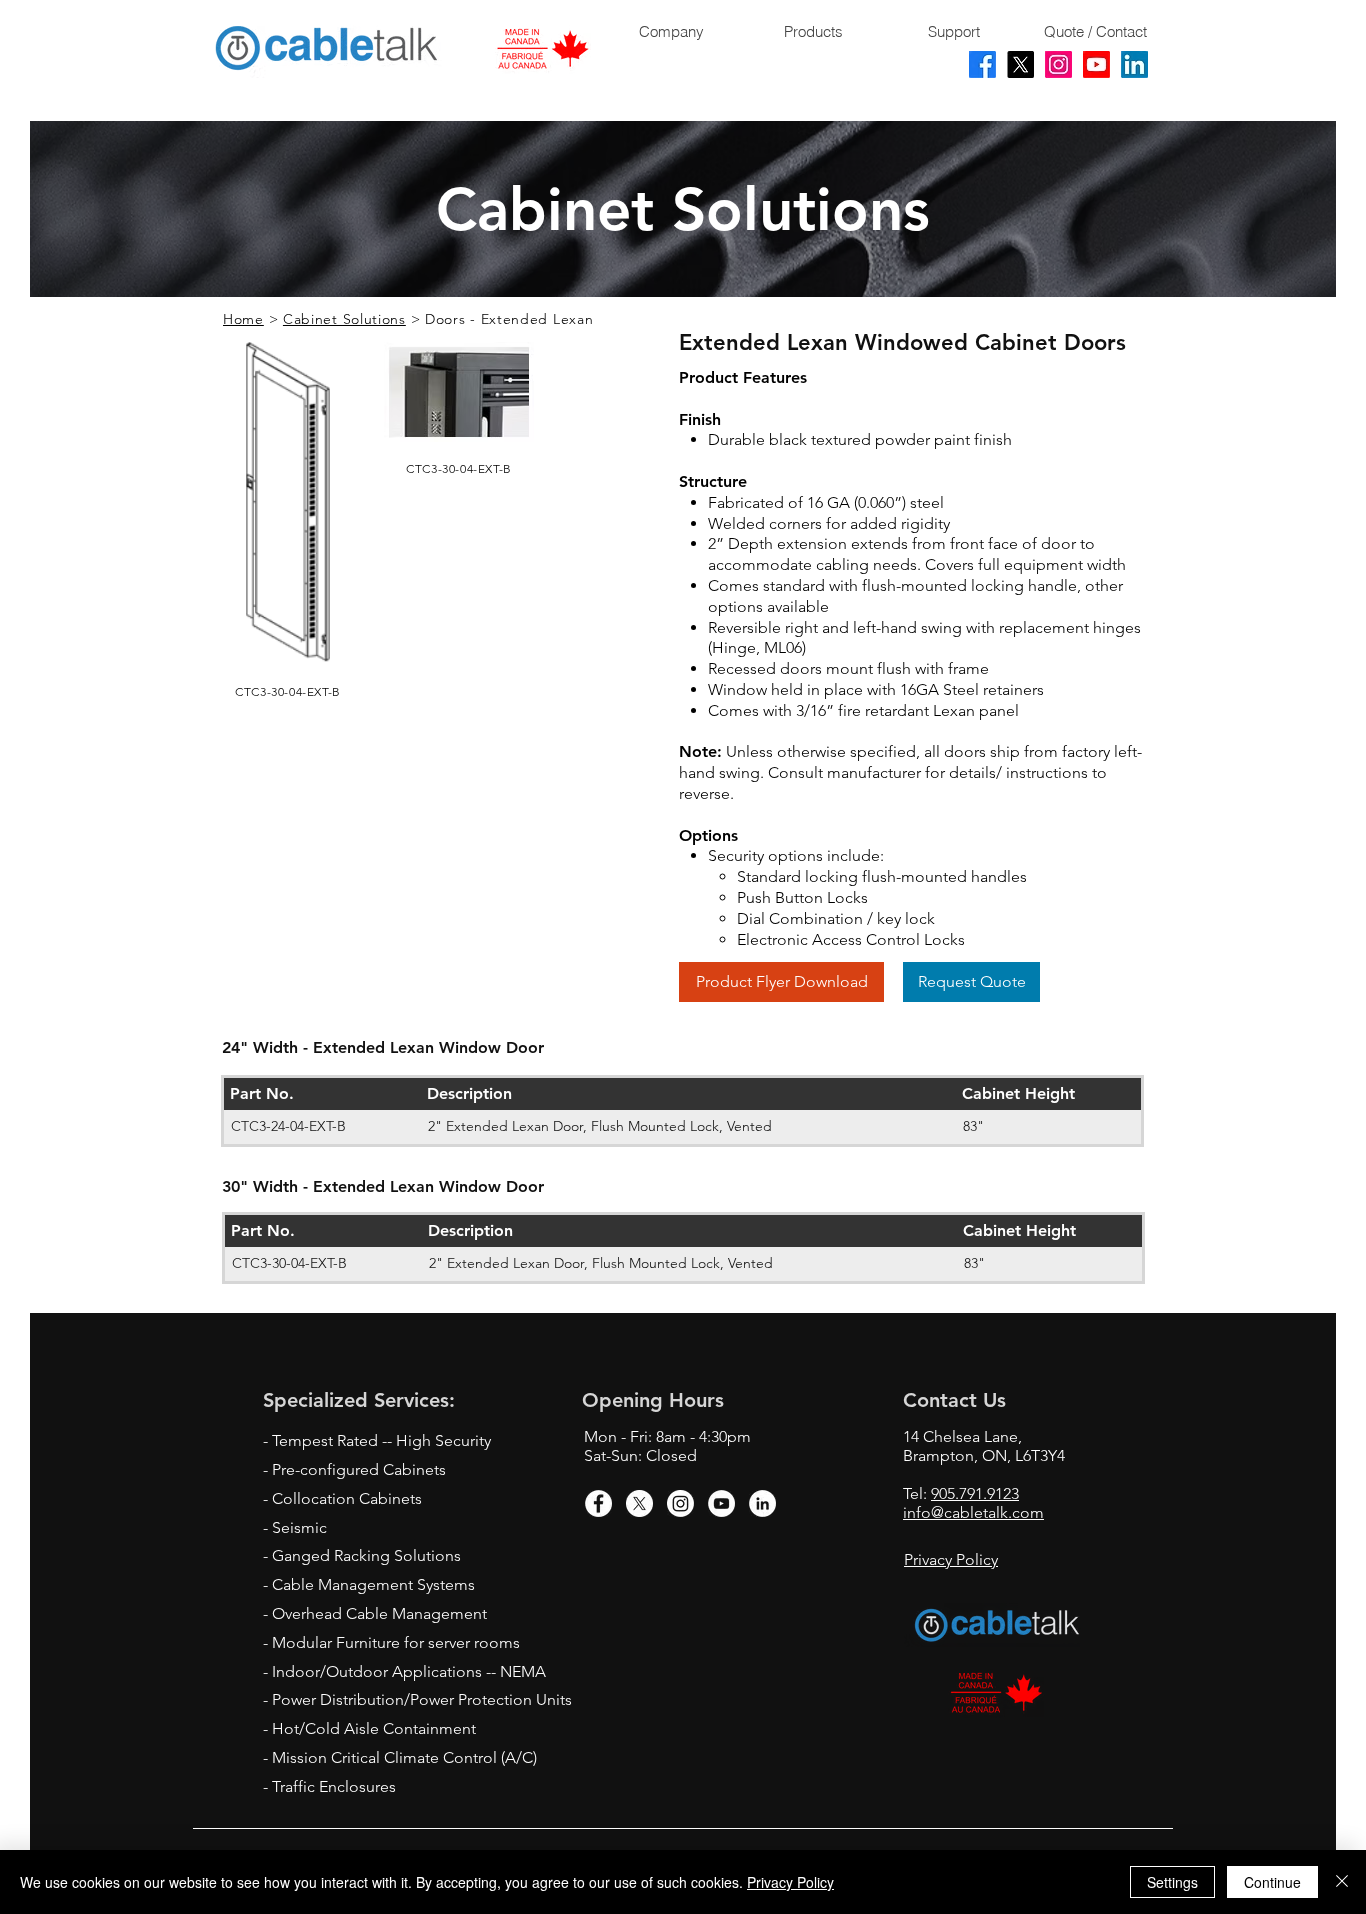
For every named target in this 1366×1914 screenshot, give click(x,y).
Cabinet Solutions (344, 319)
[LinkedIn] (1134, 64)
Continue (1272, 1882)
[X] (1020, 64)
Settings (1172, 1882)
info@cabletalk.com (973, 1512)
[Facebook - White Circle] (598, 1503)
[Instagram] (1058, 64)
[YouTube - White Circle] (721, 1503)
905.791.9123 (975, 1493)
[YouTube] (1096, 64)
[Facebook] (982, 64)
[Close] (1342, 1882)
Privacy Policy (790, 1882)
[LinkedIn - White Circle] (762, 1503)
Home (243, 319)
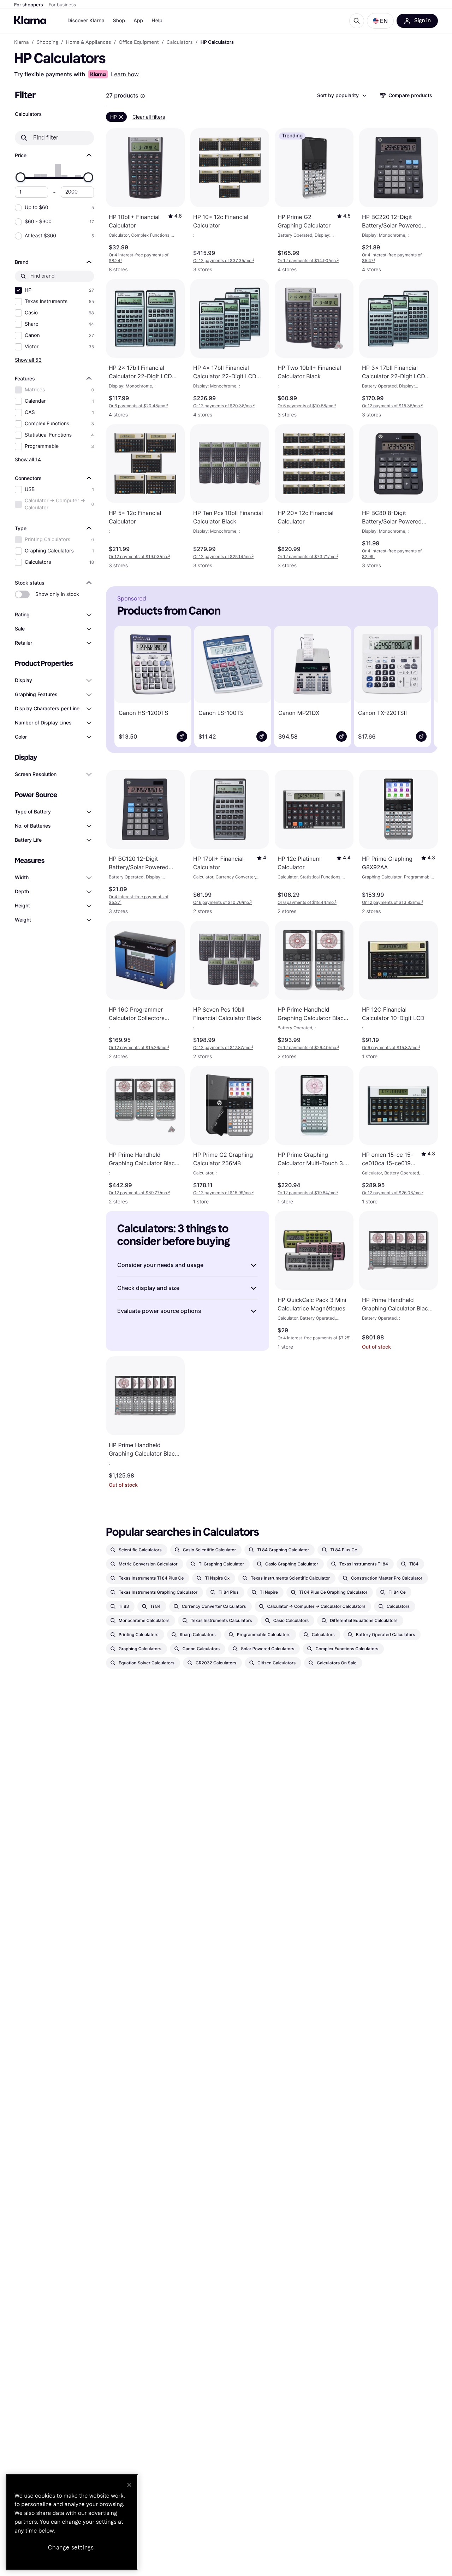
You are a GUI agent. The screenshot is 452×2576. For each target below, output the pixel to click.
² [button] (223, 260)
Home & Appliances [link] (88, 42)
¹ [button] (138, 257)
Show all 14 (28, 459)
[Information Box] (143, 96)
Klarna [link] (21, 42)
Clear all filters (148, 117)
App (138, 21)
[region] (72, 2522)
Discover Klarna (86, 21)
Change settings (71, 2547)
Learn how (125, 74)
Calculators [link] (180, 42)
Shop (119, 21)
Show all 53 (28, 360)
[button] (380, 21)
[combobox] (341, 95)
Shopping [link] (47, 42)
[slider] (20, 177)
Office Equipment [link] (139, 42)
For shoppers (28, 5)
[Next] (422, 685)
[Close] (129, 2485)
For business (62, 5)
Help (156, 21)
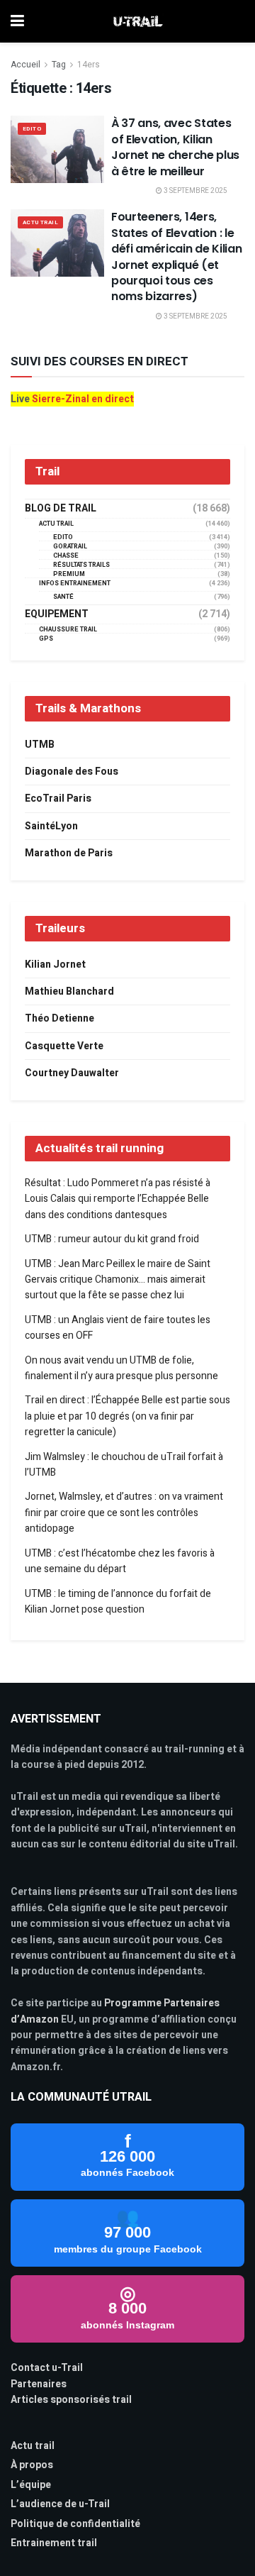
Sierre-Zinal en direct (83, 399)
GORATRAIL (70, 546)
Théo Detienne (59, 1018)
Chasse (66, 556)
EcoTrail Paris (58, 798)
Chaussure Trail (68, 629)
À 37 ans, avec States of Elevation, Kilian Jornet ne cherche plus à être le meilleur (175, 147)
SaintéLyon (51, 826)
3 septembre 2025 (194, 191)
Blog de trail (60, 509)
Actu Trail (40, 222)
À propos (32, 2465)
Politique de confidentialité (75, 2523)
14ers (88, 64)
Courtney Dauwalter (72, 1073)
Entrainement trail (54, 2543)
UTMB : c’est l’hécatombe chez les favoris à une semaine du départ (120, 1561)
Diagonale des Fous (71, 771)
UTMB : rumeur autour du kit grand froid (112, 1239)
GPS (46, 639)
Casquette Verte (64, 1046)
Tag (59, 64)
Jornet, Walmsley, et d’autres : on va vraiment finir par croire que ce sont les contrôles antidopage (124, 1512)
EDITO (32, 129)
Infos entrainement (74, 583)
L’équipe (31, 2484)
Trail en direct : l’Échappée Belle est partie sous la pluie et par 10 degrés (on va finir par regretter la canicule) (127, 1416)
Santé (63, 597)
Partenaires (39, 2384)
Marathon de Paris (69, 853)
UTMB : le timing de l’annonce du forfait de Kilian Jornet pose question (118, 1601)
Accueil (25, 64)
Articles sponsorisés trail (71, 2399)
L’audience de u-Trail (60, 2504)
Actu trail (33, 2445)
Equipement (57, 614)
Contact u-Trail (47, 2367)
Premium (69, 574)
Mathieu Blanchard (69, 991)
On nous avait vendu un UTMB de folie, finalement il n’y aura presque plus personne (121, 1368)
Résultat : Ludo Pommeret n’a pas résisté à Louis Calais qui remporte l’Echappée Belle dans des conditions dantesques (117, 1199)
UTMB (40, 744)
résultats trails (81, 565)
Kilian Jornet (55, 964)
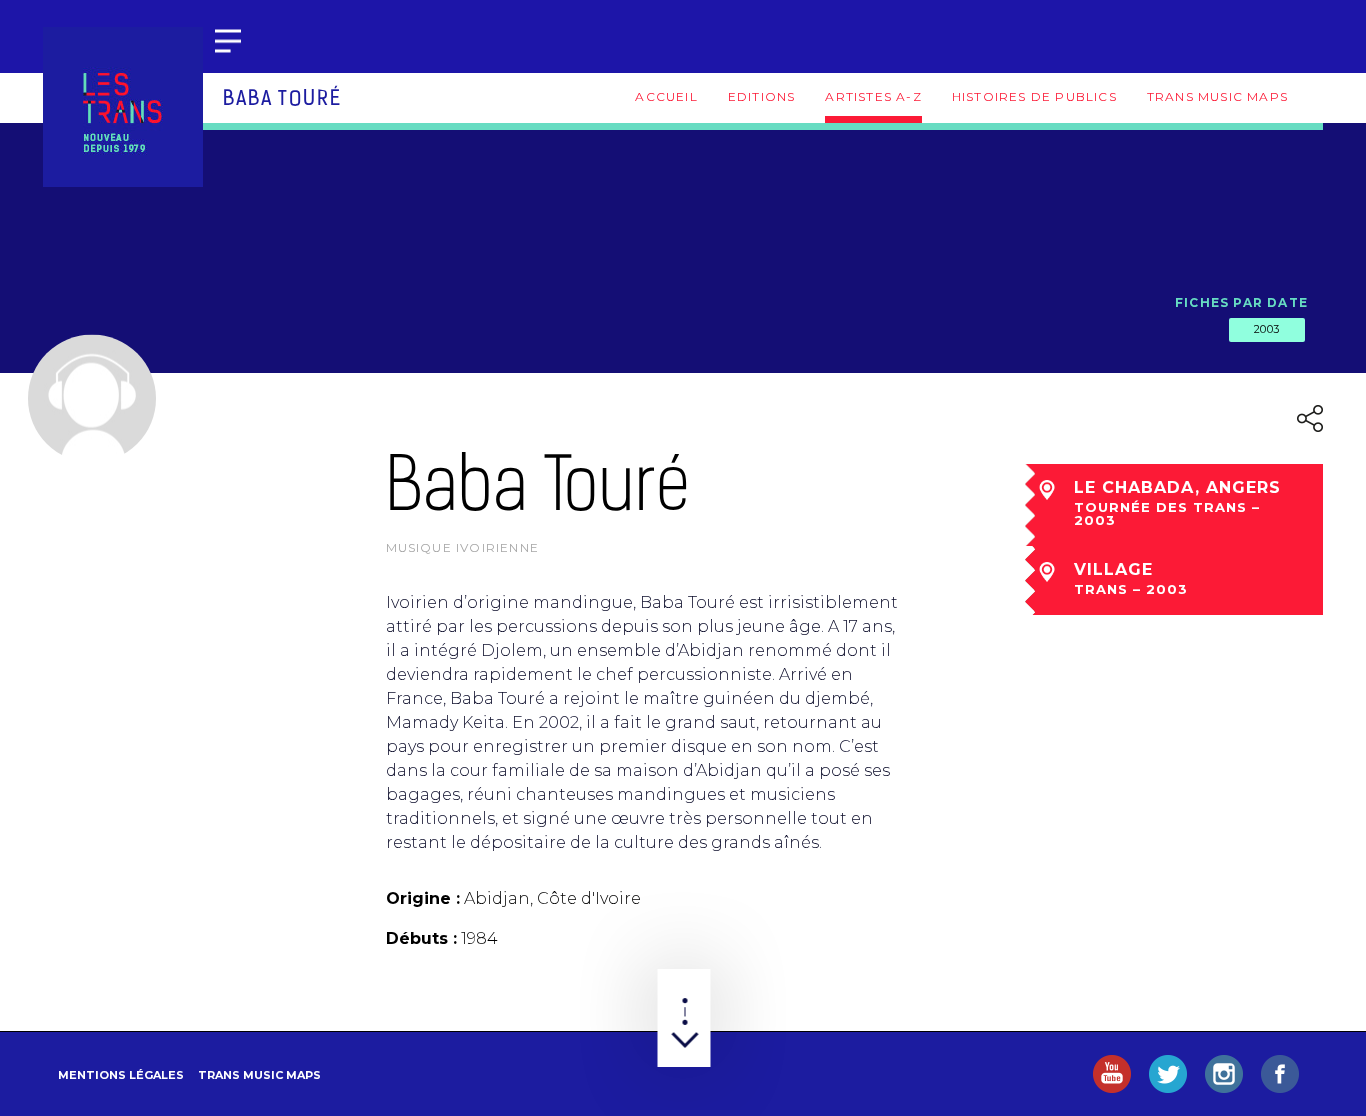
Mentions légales (121, 1075)
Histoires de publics (1034, 96)
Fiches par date (1241, 302)
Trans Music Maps (1217, 96)
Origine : (423, 898)
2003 (1267, 329)
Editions (762, 96)
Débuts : (421, 938)
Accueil (666, 96)
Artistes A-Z (873, 96)
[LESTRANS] (123, 107)
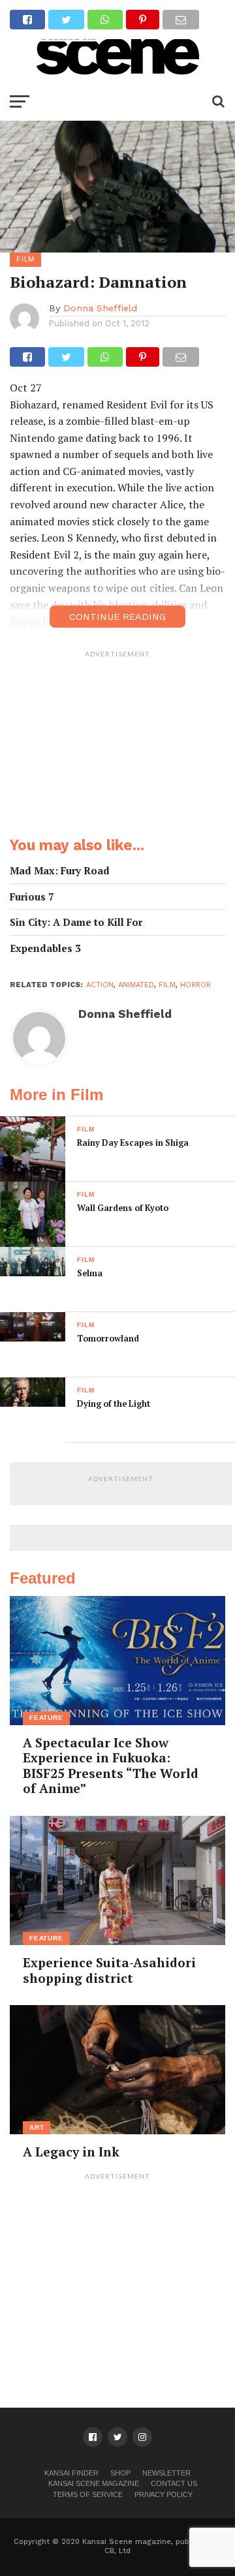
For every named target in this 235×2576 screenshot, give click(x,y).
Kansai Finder (71, 2473)
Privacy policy (163, 2494)
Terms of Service (88, 2494)
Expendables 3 (45, 948)
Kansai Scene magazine (93, 2483)
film (167, 985)
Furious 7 (32, 897)
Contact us (174, 2483)
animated (136, 985)
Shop (120, 2473)
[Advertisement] (117, 745)
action (100, 985)
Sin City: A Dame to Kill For (76, 922)
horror (195, 985)
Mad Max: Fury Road (60, 871)
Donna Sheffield (100, 308)
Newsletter (166, 2473)
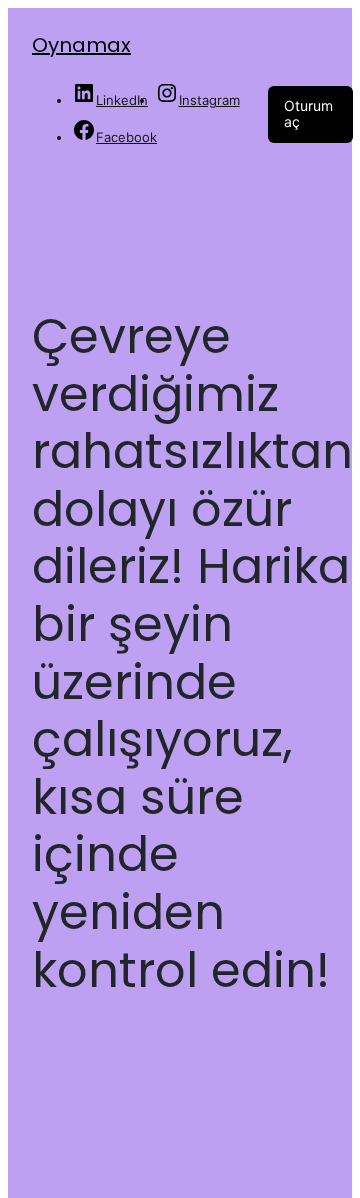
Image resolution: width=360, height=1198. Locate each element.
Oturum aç (308, 114)
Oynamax (81, 45)
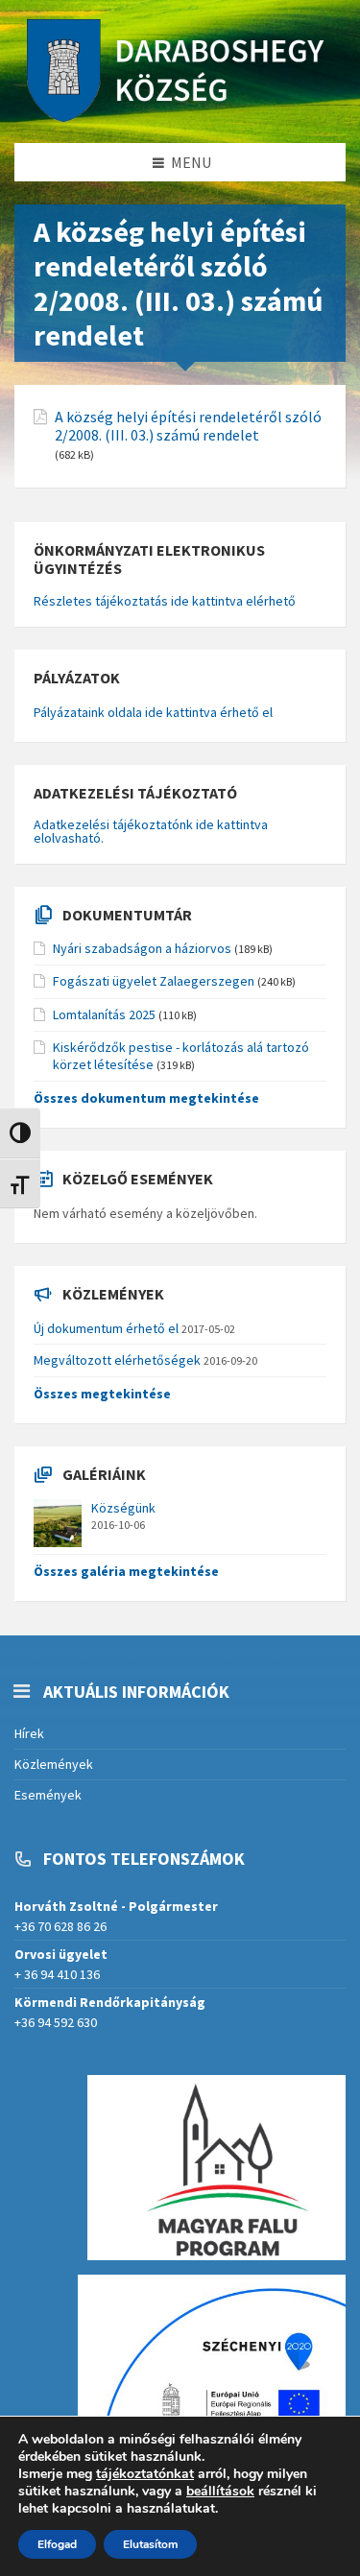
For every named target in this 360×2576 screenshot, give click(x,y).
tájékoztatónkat (145, 2474)
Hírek (29, 1733)
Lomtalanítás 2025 (104, 1014)
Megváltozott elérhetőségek (117, 1360)
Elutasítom (150, 2544)
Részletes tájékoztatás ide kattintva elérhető (165, 600)
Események (48, 1794)
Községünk (123, 1507)
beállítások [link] (220, 2491)
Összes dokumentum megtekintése (146, 1098)
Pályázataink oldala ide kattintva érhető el (153, 712)
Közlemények (53, 1764)
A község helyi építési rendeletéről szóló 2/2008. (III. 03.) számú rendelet (188, 426)
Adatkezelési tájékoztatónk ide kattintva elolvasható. (151, 831)
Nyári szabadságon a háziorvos (142, 948)
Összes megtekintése (102, 1393)
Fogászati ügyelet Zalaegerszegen (153, 981)
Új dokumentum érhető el (106, 1328)
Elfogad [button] (57, 2544)
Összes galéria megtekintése (126, 1571)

+---+

YOUR ASSIGNMENT
Keep to the stretch from the line containing "[Next] (422, 685)" through the line containing "Equipement (57, 614)", both ends included, and copy it exactly from the listing above, minus the pictures.

TASK ANSWER
[Next] (422, 685)
[Close] (129, 2485)
For business (62, 5)
Help (156, 21)
Sierre-Zinal en direct (83, 399)
GORATRAIL (70, 546)
Théo Detienne (59, 1018)
Chasse (66, 556)
EcoTrail Paris (58, 798)
Chaussure Trail (68, 629)
À 37 ans, avec States of Elevation, Kilian Jornet ne cherche plus à être le meilleur (175, 147)
SaintéLyon (51, 826)
3 septembre 2025 (194, 191)
Blog de trail (60, 509)
Actu Trail (40, 222)
À propos (32, 2465)
Politique de confidentialité (75, 2523)
14ers (88, 64)
Courtney Dauwalter (72, 1073)
Entrainement trail (54, 2543)
UTMB : c’est l’hécatombe chez les favoris à une semaine du départ (120, 1561)
Diagonale des Fous (71, 771)
UTMB : rumeur autour du kit grand froid (112, 1239)
GPS (46, 639)
Casquette Verte (64, 1046)
Tag (59, 64)
Jornet, Walmsley, et d’autres : on va vraiment finir par croire que ce sont les contrôles antidopage (124, 1512)
EDITO (32, 129)
Infos entrainement (74, 583)
L’équipe (31, 2484)
Trail en direct : l’Échappée Belle est partie sous la pluie et par 10 degrés (on va finir par regretter la canicule) (127, 1416)
Santé (63, 597)
Partenaires (39, 2384)
Marathon de Paris (69, 853)
UTMB : le timing de l’annonce du forfait de Kilian Jornet pose question (118, 1601)
Accueil (25, 64)
Articles sponsorisés trail (71, 2399)
L’audience de u-Trail (60, 2504)
Actu trail (33, 2445)
Equipement (57, 614)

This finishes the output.